## O QUE SE PEDE
Reproduza a listagem abaixo linha por linha, sem qualquer alteração, deixando as imagens de fora.

_ _ _ _ _ _ _

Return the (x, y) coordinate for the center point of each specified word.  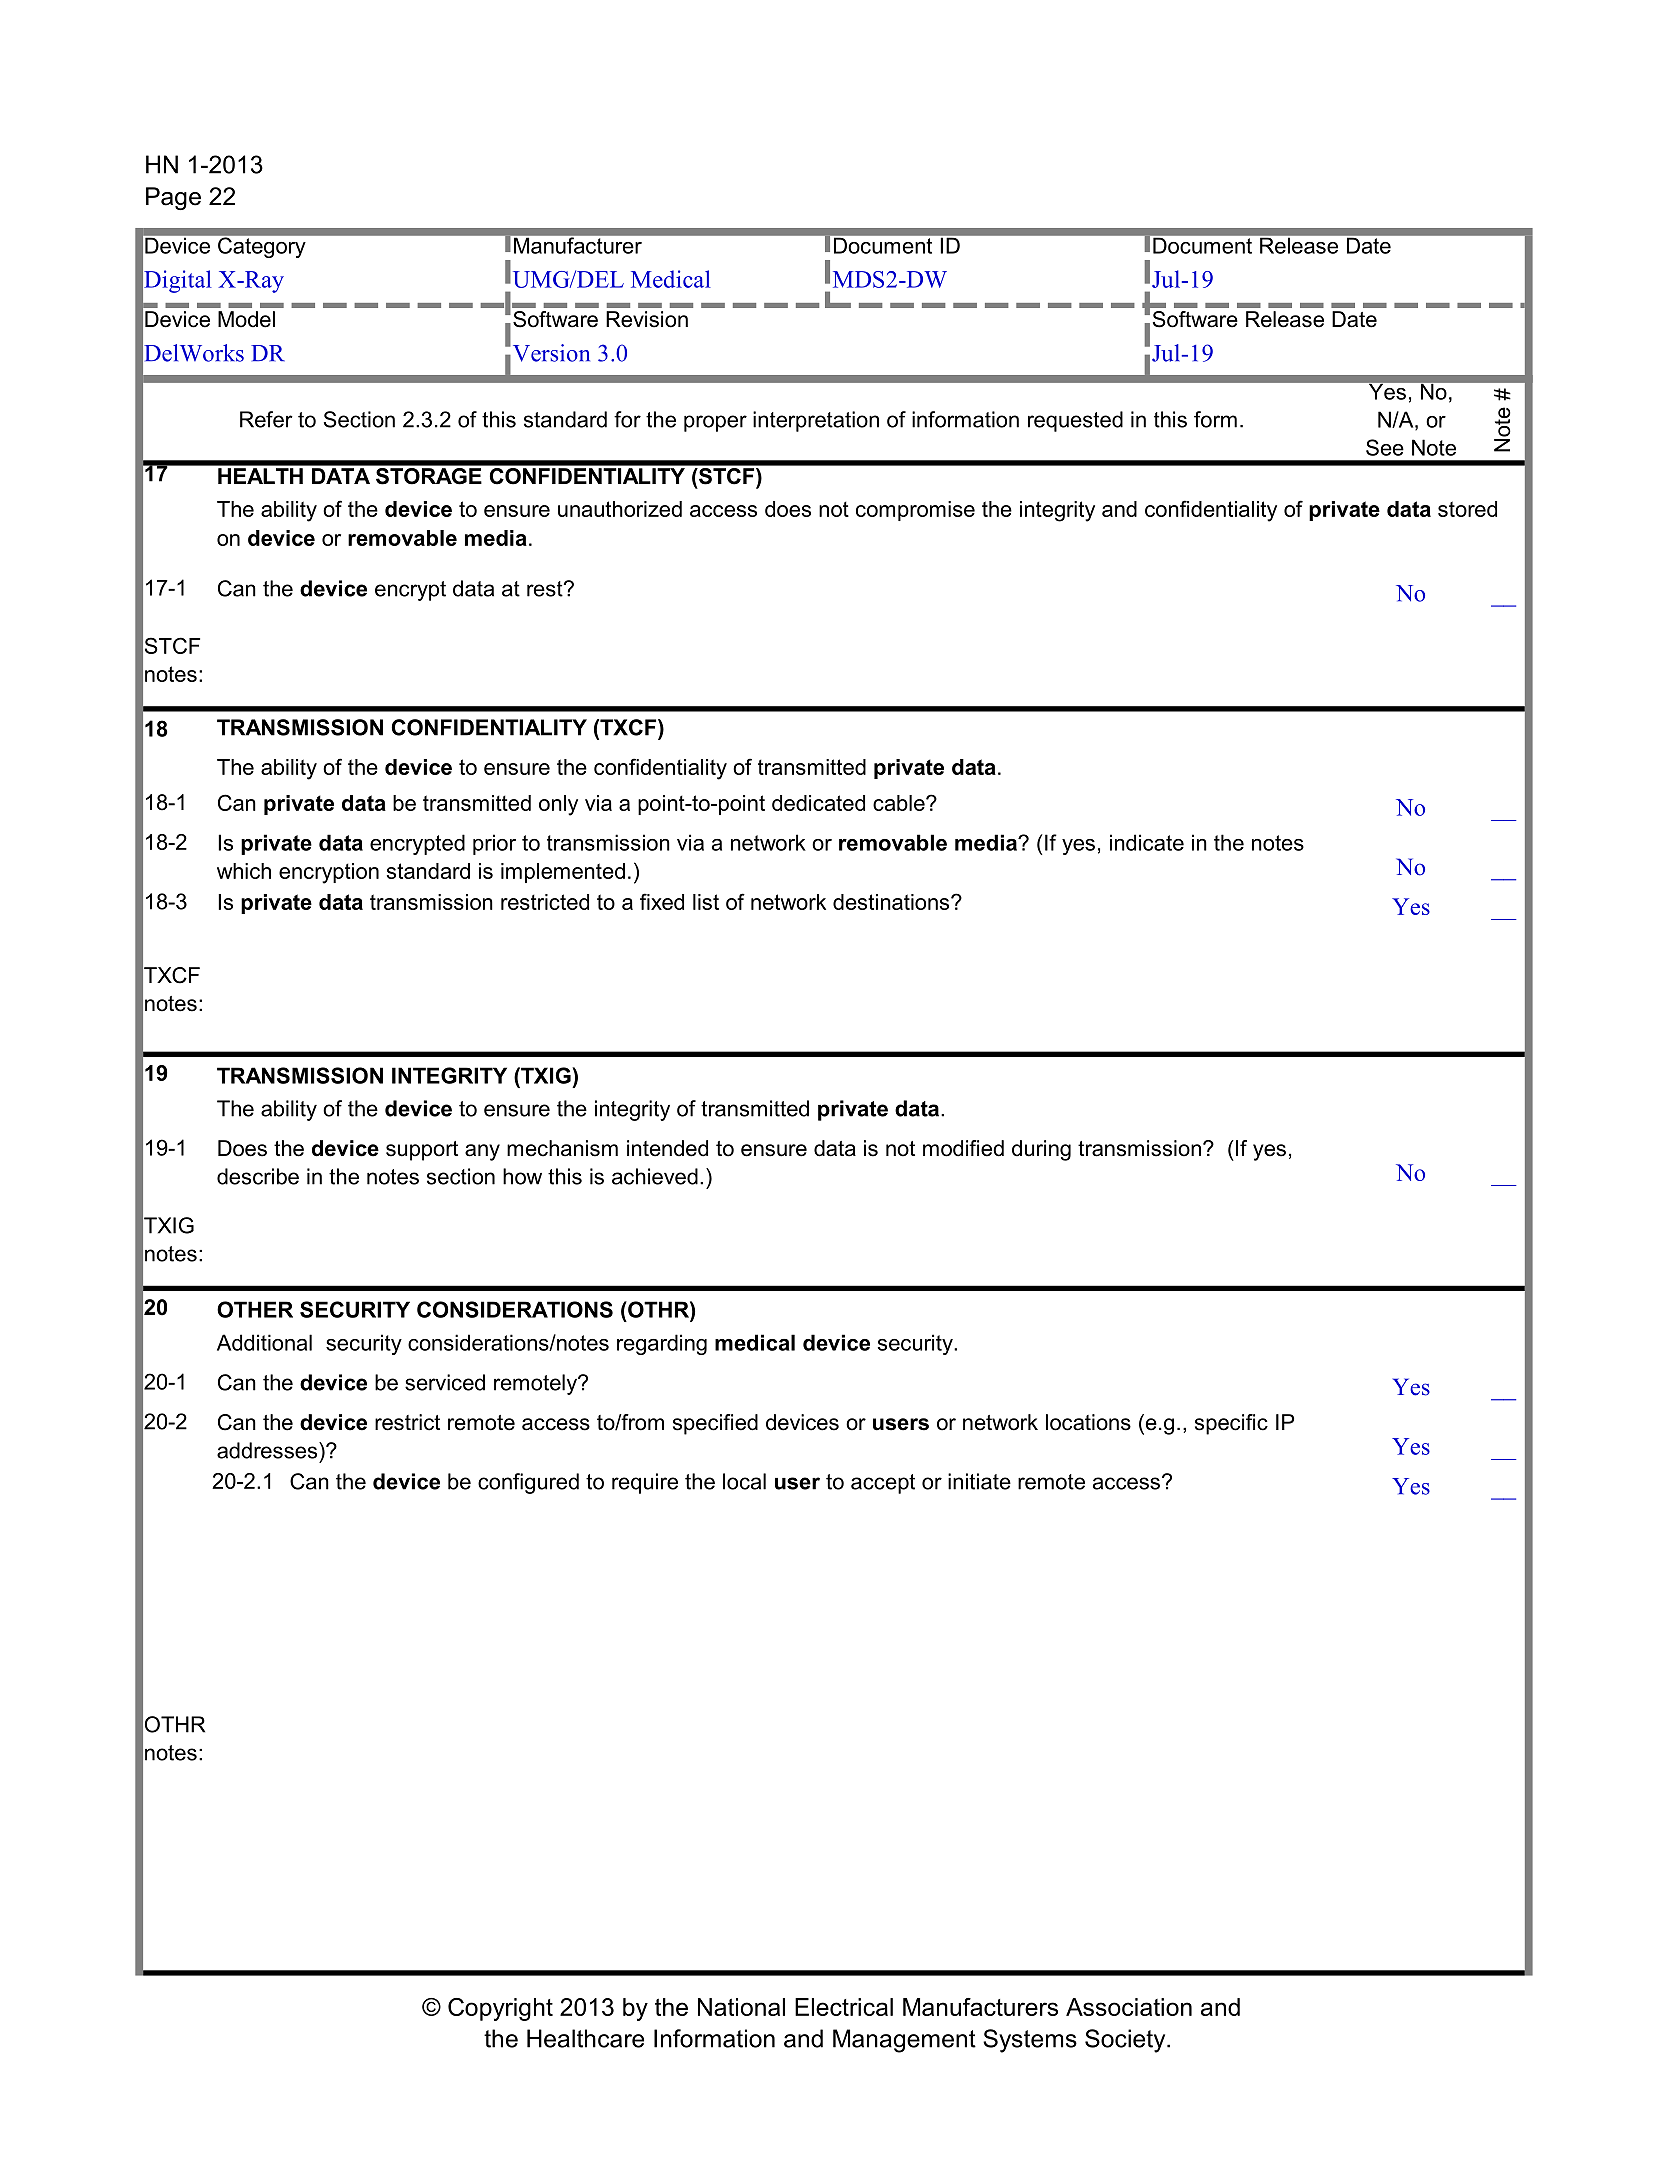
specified (715, 1424)
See (1385, 447)
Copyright (500, 2009)
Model (246, 319)
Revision (647, 319)
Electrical (844, 2007)
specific (1231, 1424)
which (244, 871)
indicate (1147, 842)
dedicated (818, 803)
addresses (268, 1450)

_ _ _ _ _ _ _

## RESOLUÇÃO COMPLETA
Return the (x, y) coordinate for the center point of each specified word.  
specified (715, 1424)
See (1385, 447)
Copyright (500, 2009)
Model (246, 319)
Revision (647, 319)
Electrical (844, 2007)
specific (1231, 1424)
which (244, 871)
indicate (1147, 842)
dedicated (818, 803)
addresses (268, 1450)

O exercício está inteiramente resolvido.